The really crappy thing, is lately every day has felt like a Monday that will never end.  You know the movie Groundhog Day with Bill Murray?  That is what my life feels like.  Same day over and over.  I wish I could take a cue from Bill and learn a little bit every day to improve upon my mistakes to have a wonderful outcome at the end.

My big problem is I am NOT a morning person.  So I go to bed pumping myself up "you can do this!!  Tomorrow is a new day!  You will get up and......" (fill in the blanks with everything I want to change) And then I wake up.  And am depressed all over again, don't want to wake up and get out of bed.

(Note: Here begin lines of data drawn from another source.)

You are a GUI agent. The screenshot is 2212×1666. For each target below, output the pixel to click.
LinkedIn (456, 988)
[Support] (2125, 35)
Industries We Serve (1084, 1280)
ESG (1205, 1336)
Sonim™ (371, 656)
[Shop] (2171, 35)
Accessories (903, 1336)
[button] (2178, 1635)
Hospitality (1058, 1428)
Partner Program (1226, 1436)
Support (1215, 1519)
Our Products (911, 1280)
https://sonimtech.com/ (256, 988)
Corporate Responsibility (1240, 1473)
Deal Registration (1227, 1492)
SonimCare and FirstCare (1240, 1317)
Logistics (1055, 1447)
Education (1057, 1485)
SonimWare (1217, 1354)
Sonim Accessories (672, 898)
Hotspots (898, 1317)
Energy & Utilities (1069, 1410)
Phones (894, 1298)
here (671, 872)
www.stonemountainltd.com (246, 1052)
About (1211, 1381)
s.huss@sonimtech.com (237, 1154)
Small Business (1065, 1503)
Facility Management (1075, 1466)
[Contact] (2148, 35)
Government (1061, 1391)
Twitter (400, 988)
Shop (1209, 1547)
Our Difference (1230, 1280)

Quickly find excuses to NOT do all of the things I had pumped myself up to do the night before.  Granted this last week hasn't helped much being sick and feeling like total crap.

So this morning I woke up, took a shower, made my coffee and grabbed my laptop.  I had planned in my head to just get up and get out of the house and go SOMEWHERE....ANYWHERE!  But all I can think right now is how completely exhausted I am and want to go back to sleep.  I can barely keep my eyes open and I've only been awake for an hour.  Then to top it off I haven't stopped sweating since I got out of the shower.  Gotta love anxiety =P

I think my first step to getting rid of the Mondays is to stop comparing myself to everyone else. So what if I sleep until 9:30 and you get up at 6:00 -- So what if I relax all morning and drink coffee until noon and you've already done all of your shopping, cleaning, and have had breakfast and lunch...I need to find what works for ME.  What MY schedule should be.  I work from home for a reason.  I set my own schedule, work when and IF I want to.  I am my own boss.  Now I need to transfer that thinking over to my personal life.  I wish it was easier to stop worrying about what other people think of me.  And the likelihood that they even care I'm sure is very slim.

So today Monday, you may have the upper hand.  But we'll meet again soon.  And maybe, just maybe...you'll feel more like a Tuesday.

1 comment:

  1. Woah.. I feel like I could have written this! Minus the deployed hubby =P But I do know how you feel to some extent. I feel the same way at times about working from home and about saying I'm going to get up and do this and that and this and then quickly finding excuses not to!